Begin with the line containing "Task: Click the 納税者の利用者ID value XXXXXXXXXXX" and copy every line after it to the end of the entries, exactly, leaving out the lines before it.

** Data section follows **

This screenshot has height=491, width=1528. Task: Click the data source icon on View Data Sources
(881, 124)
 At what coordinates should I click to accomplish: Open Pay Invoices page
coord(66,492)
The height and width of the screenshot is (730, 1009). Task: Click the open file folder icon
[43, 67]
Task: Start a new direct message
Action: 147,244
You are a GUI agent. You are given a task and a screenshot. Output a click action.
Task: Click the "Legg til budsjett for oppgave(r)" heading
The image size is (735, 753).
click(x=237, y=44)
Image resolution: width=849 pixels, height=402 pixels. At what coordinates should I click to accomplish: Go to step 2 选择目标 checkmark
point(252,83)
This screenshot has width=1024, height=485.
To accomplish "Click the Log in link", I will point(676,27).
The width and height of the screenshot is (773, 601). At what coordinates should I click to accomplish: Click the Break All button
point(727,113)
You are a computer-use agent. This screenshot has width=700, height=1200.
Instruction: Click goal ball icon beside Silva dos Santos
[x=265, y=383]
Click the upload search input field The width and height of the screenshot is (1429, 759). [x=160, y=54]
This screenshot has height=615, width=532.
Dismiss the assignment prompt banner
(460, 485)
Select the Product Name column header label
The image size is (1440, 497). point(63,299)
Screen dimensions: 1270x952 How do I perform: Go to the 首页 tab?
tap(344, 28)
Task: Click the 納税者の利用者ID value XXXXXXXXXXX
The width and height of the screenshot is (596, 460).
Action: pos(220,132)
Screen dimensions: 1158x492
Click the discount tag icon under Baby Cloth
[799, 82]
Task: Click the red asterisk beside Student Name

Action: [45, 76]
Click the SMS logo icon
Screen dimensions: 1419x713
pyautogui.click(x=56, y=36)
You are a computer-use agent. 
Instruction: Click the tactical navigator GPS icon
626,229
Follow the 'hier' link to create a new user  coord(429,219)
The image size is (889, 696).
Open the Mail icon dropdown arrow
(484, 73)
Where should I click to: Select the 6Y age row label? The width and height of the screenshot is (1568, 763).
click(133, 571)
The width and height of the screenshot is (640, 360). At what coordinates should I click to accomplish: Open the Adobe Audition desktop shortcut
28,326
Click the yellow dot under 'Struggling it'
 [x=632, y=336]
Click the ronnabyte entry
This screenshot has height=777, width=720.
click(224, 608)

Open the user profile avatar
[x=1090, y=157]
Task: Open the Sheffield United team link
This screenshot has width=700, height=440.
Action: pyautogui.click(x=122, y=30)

** End of Data section **

■ Answer for this exercise ■
Task: Click the 納税者の利用者ID value XXXXXXXXXXX
The width and height of the screenshot is (596, 460).
Action: pos(220,132)
Screen dimensions: 1158x492
Click the discount tag icon under Baby Cloth
[799, 82]
Task: Click the red asterisk beside Student Name

Action: [45, 76]
Click the SMS logo icon
Screen dimensions: 1419x713
pyautogui.click(x=56, y=36)
You are a computer-use agent. 
Instruction: Click the tactical navigator GPS icon
626,229
Follow the 'hier' link to create a new user  coord(429,219)
The image size is (889, 696).
Open the Mail icon dropdown arrow
(484, 73)
Where should I click to: Select the 6Y age row label? The width and height of the screenshot is (1568, 763).
click(133, 571)
The width and height of the screenshot is (640, 360). At what coordinates should I click to accomplish: Open the Adobe Audition desktop shortcut
28,326
Click the yellow dot under 'Struggling it'
 [x=632, y=336]
Click the ronnabyte entry
This screenshot has height=777, width=720.
click(224, 608)

Open the user profile avatar
[x=1090, y=157]
Task: Open the Sheffield United team link
This screenshot has width=700, height=440.
Action: pyautogui.click(x=122, y=30)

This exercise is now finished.